知道如何处理此任务以 return 计数列表吗?提前谢谢大家。
例如:
>>> [sum(1 for word in list_2 if word in sentence) for sublist in list_1 for sentence in sublist]
是错误的,因为混淆了两个词 guy
和 playguy
。知道如何解决这个问题吗?
使用内置函数 sum
和列表理解
>>> list_1 = [['the guy was unable to play football, but he was able to play tennis'],['That was absolute cool'],['This is implicit living.']]
>>> list_2 =['unable', 'unquestioning', 'implicit','living', 'relative', 'comparative']
>>> [sum(1 for word in list_2 if word in sentence) for sublist in list_1 for sentence in sublist]
[1, 0, 2]
诀窍是使用 split() 方法和列表理解。如果只用空格分隔:
list_1 = ["the guy was unable to play football but he was able to play tennis", "That was absolute cool", "This is implicit living"]
list_2 =['unable', 'unquestioning', 'implicit','living', 'relative', 'comparative']
print([sum(sum(1 for j in list_2 if j in i.split()) for i in k for k) inlist_1])

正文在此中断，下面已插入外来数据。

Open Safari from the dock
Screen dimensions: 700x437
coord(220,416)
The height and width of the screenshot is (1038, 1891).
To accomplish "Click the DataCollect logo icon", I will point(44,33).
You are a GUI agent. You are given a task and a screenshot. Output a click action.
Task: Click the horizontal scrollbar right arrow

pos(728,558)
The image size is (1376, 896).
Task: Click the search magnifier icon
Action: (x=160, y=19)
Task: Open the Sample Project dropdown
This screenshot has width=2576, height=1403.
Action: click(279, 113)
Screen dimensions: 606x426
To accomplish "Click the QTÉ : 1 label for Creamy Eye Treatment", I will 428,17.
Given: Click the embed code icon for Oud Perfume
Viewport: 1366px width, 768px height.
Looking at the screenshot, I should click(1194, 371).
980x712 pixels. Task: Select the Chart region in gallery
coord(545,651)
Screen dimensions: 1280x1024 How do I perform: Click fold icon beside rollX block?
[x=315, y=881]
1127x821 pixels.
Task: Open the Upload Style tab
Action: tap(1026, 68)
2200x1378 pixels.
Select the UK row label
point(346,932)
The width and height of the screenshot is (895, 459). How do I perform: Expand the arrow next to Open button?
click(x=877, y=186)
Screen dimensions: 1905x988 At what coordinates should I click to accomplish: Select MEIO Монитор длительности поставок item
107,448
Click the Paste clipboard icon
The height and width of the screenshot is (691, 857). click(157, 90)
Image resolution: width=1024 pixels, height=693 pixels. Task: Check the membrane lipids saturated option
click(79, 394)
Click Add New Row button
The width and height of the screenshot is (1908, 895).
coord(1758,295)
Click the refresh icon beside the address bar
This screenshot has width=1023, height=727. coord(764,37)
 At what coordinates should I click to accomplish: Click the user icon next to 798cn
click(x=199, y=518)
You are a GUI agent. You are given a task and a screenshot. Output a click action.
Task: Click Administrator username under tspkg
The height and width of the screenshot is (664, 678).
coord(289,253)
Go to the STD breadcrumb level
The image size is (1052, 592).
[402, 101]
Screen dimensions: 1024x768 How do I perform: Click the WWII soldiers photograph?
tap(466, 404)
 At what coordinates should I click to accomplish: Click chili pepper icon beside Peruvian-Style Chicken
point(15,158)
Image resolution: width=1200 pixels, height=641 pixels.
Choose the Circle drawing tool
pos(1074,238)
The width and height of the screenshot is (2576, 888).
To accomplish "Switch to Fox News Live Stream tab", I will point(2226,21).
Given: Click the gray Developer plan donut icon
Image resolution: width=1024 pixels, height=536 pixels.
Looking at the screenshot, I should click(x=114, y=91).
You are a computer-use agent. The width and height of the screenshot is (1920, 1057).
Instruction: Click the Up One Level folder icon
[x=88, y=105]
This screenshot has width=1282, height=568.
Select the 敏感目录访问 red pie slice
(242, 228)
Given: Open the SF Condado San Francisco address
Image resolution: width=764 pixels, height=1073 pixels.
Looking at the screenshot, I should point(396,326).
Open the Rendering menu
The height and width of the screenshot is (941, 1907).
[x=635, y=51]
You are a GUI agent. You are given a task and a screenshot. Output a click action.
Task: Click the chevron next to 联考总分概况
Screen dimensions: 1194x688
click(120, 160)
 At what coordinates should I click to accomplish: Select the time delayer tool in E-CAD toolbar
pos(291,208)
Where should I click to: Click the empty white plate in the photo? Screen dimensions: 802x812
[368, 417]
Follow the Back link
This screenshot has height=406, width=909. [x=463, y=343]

但是,如果你想使用所有非字母数字来分词,你应该使用re
:
import re
list_1 = ["the guy was unable to play football,but he was able to play tennis", "That was absolute cool", "This is implicit living"]
list_2 =['unable', 'unquestioning', 'implicit','living', 'relative', 'comparative']
print(sum([sum(1 for j in list_2 if re.split("\W",i)) for i in k) for k in list_1])
\W
字符集全部为非字母数字。
我宁愿使用正则表达式。首先,因为你需要匹配一个完整的单词,这与其他字符串搜索方法相比很复杂。而且,即使它看起来像火箭筒,它通常也非常有效。
您首先从 list_2
生成一个正则表达式,然后使用它搜索 list_1
的句子。正则表达式的构造如下:"(\bword1\b|\bword2\b|...)"
表示 "either whole word1 or whole word2 or..."。 \b
表示在单词的开头或结尾匹配。
我假设您想要 list_1
的每个子列表的结果,而不是每个子列表的每个句子的结果。
_regex = re.compile(r"(\b{}\b)".format(r"\b|\b".join(list_2)))
word_counts = [
sum(
sum(1 for occurence in _regex.findall(sentence))
for sentence in sublist
) for sublist in list_1
]
Here you can find a whole sample code 与普通字符串搜索的性能比较,知道匹配整个单词需要更多的工作,因此效率会更低。